Canceling the Tokyo Olympics may be the safest option to prevent the spread of COVID-19, scientists say in a new report after analyzing the International Olympic Committee's guidelines about the disease.
"We believe the IOC’s determination to proceed with the Olympic Games is not informed by the best scientific evidence," the five scientists write for The New England Journal of Medicine. "The playbooks maintain that athletes participate at their own risk while failing both to distinguish the various levels of risk faced by athletes and to recognize the limitations of measures such as temperature screenings and face coverings."
Dr. Michael Osterholm, the director of the Center of Infectious Disease Research and Policy at the University of Minnesota and one of the article's writers, said Wednesday on CNN's "New Day" that there will be 15,000 athletes and support members from more than 200 countries coming into Japan, but COVID-19 vaccines are either not available or aren't being used.
Further, in more than 100 countries, the vaccines have not yet been approved for people who are younger than 18 years of age, Osterholm said, but many athletes are younger than that.
Osterholm noted that aerosols play an important role in the spread of the coronavirus, but there has been no planning made for hospital rooms, about where people will eat or travel, and what kind of respiratory protection they'll have
"What we're calling for is really an emergency review of all the recommendations that have been made," Osterholm told CNN.

**Data for analysis**
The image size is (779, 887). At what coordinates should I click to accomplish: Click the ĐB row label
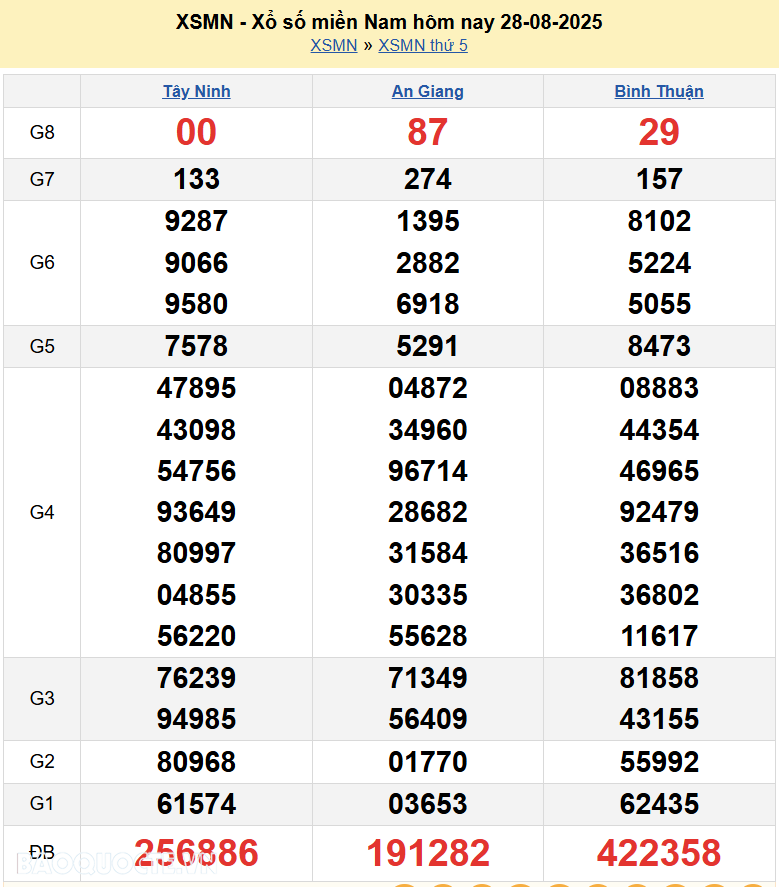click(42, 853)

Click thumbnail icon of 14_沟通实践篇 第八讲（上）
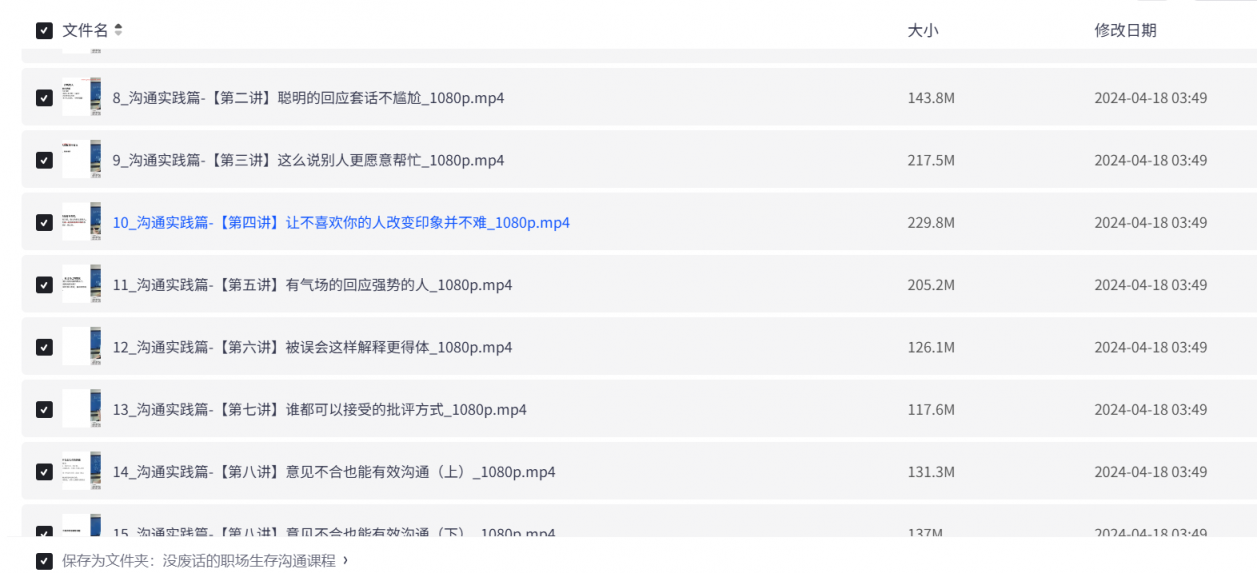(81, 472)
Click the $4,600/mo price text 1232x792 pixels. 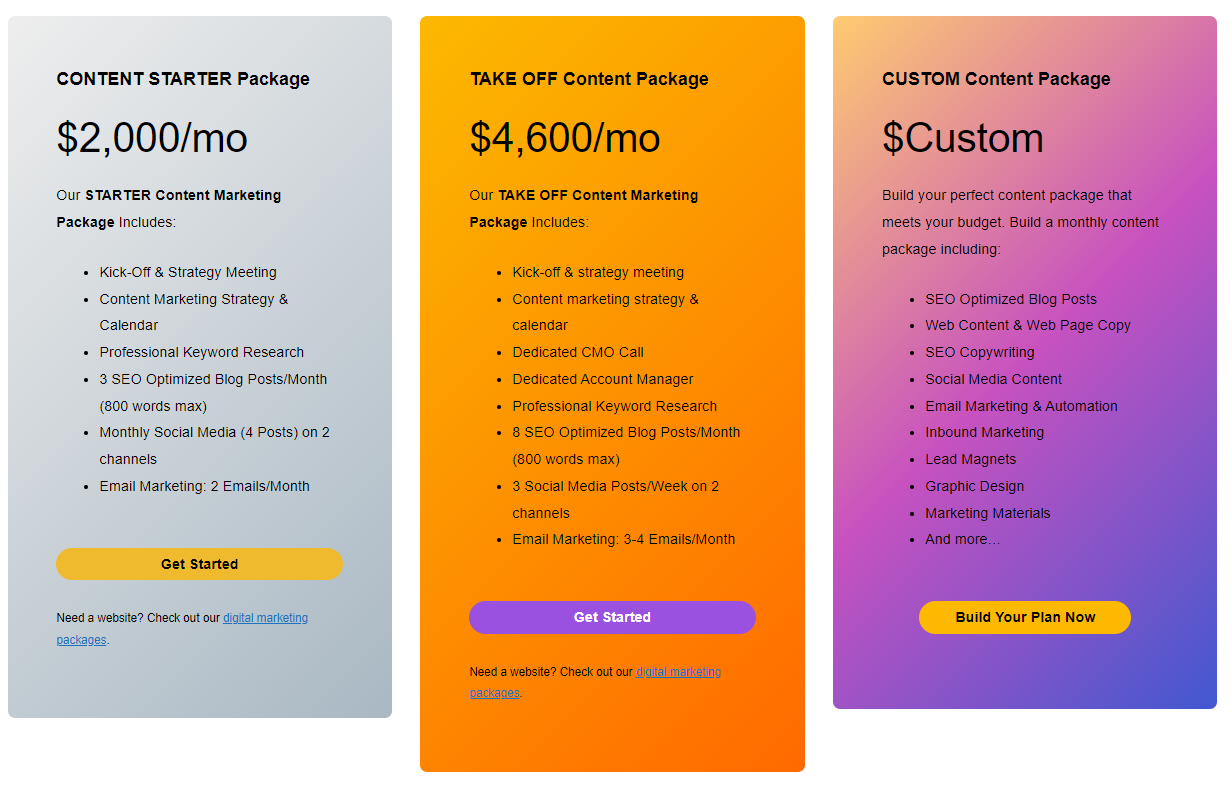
==
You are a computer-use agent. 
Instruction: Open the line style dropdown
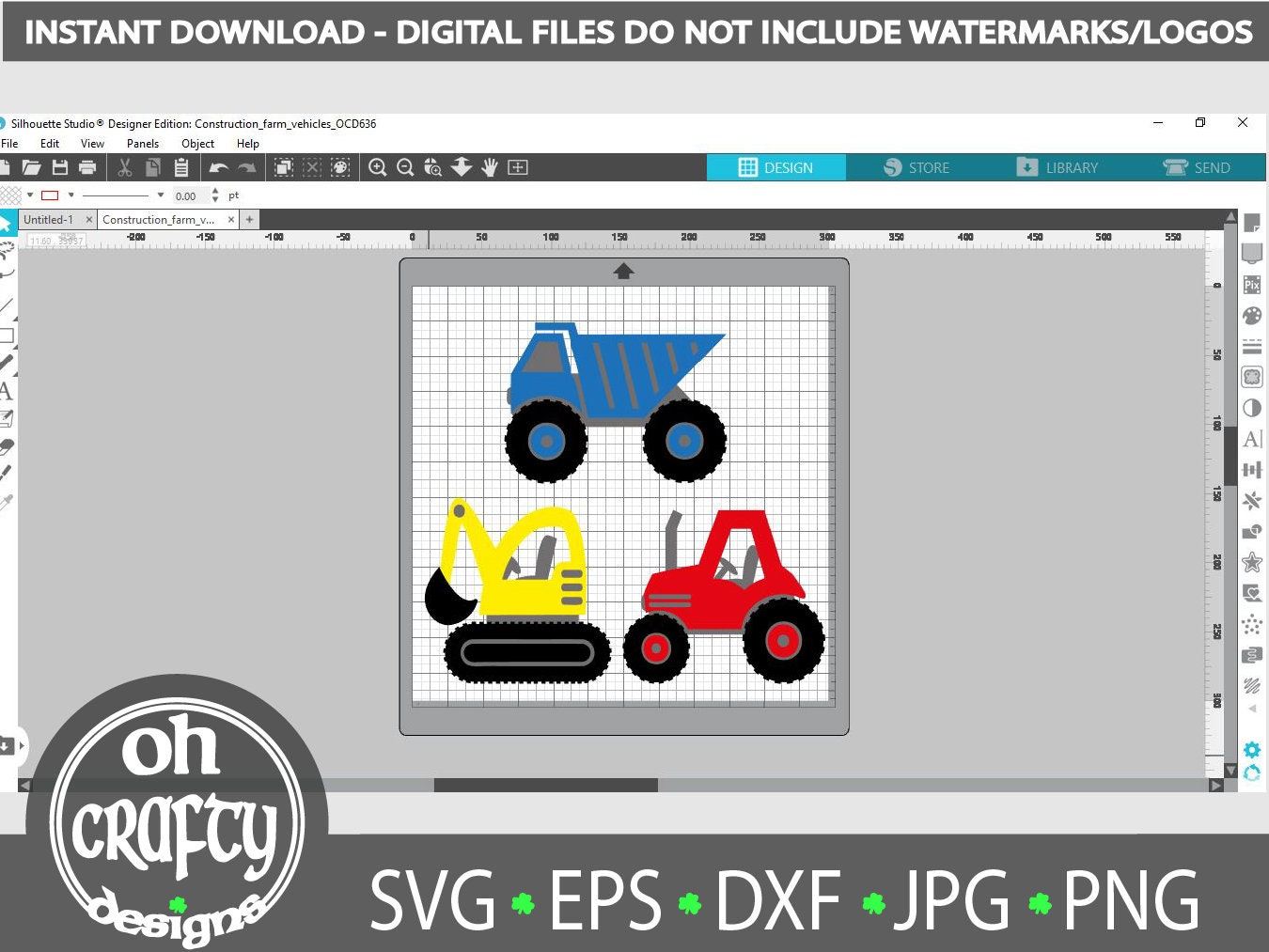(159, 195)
...
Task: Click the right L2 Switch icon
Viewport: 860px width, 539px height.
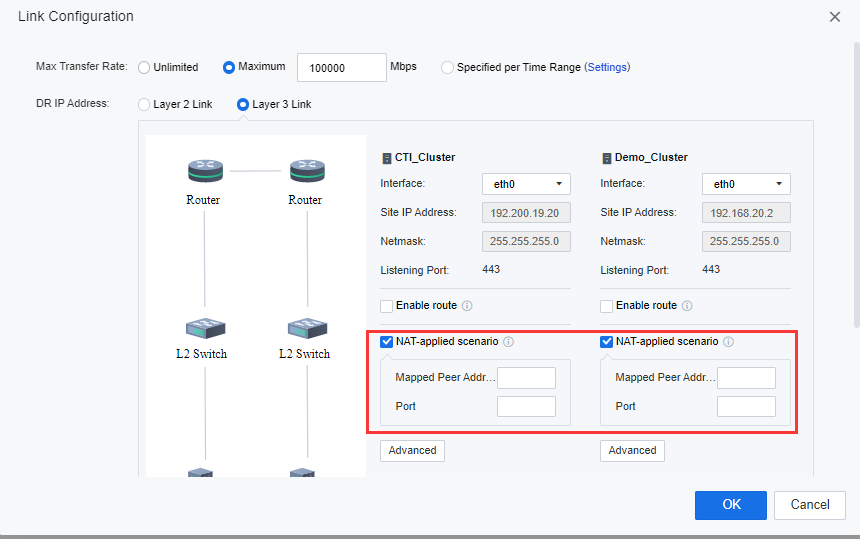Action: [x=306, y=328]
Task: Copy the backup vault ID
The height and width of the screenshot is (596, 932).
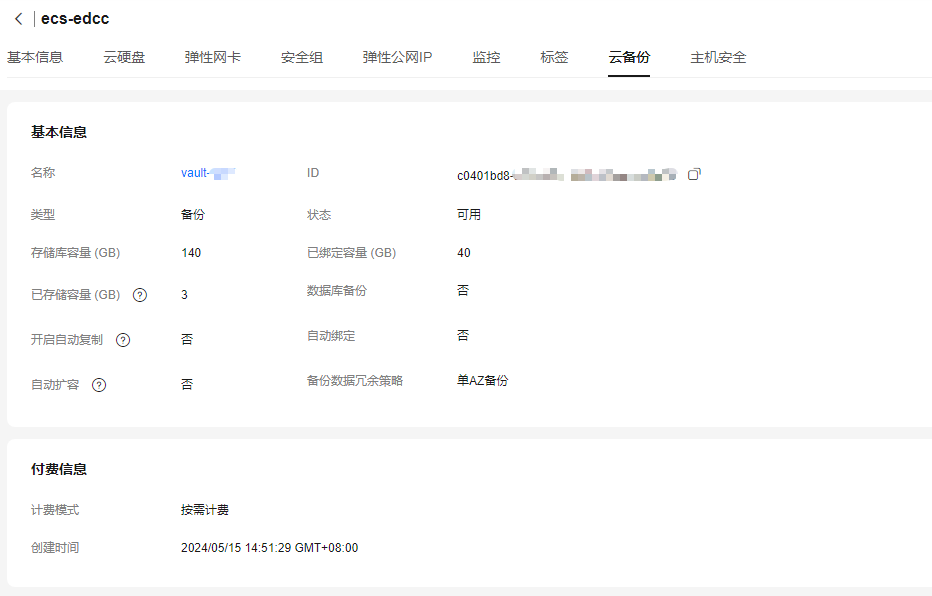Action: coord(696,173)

**Required work**
1) According to the Tokyo Olympics article, Osterholm said no planning had been made for which matters? List each one.
2) In the Tokyo Olympics article, how many athletes and support members did Osterholm say would be coming into Japan?
3) Pick up the Tokyo Olympics article after its final sentence and write the next part.
The data come from a separate source and are unrelated to the Tokyo Olympics article.

**Answers to the problems**
1)
- Hospital rooms
- Where people will eat
- Where people will travel
- What kind of respiratory protection they'll have

2) 15,000 athletes and support members, from more than 200 countries.

3)
Osterholm said he wants to give the Games a chance, as everyone wants the good news from the Olympics, but he also thinks the approach being taken by the IOC is "virtually a dangerous one if they don't change many of the recommendations they have, and for how they're going to protect athletes and their support team members. I think this is a real challenge."
The report was released while Japan is in a state of emergency, with nearly 70,000 active cases of COVID-19 and only about 5% of the population having gotten vaccines, reports Axios.
However, the scientists write in their report that the IOC has not issued safety guidance concerning indoor and outdoor events, or even with high-contact and low-contact sports.
Further, athletes must bring their own masks, the IOC is providing insufficient detail about the frequency of tests and hotel isolation, and athletes will have limited insurance coverage if they contract COVID-19 during training and competition periods, the report says.
The scientists said they want the World Health Organization to form an emergency advisory committee, such as it did in 2016 when there was a public health emergency with the Zika virus during the Olympic Games in Brazil. Japan’s Asahi Shimbun newspaper, a sponsor of the Tokyo Games, said in an editorial that the IOC and the nation's government "cannot think it's rational to host the Olympics in the city this summer" because of the dangers of COVID-19, reports The Associated Press.
"Distrust and backlash against the reckless national government, Tokyo government, and stakeholders in the Olympics are nothing but escalating," the editorial added. "We demand Prime Minister (Yoshihide) Suga to calmly evaluate the circumstances and decide the cancellation of the summer event."
Meanwhile, the United States' vaccination program has been a "major success," but there are still several places where immunization levels are still a problem, Osterholm told CNN Wednesday.
"We're not done with this yet," said Osterholm. "I believe we've taken off the table the idea of some kind of surge like we've seen in India, but we're still not done with this virus in the United States."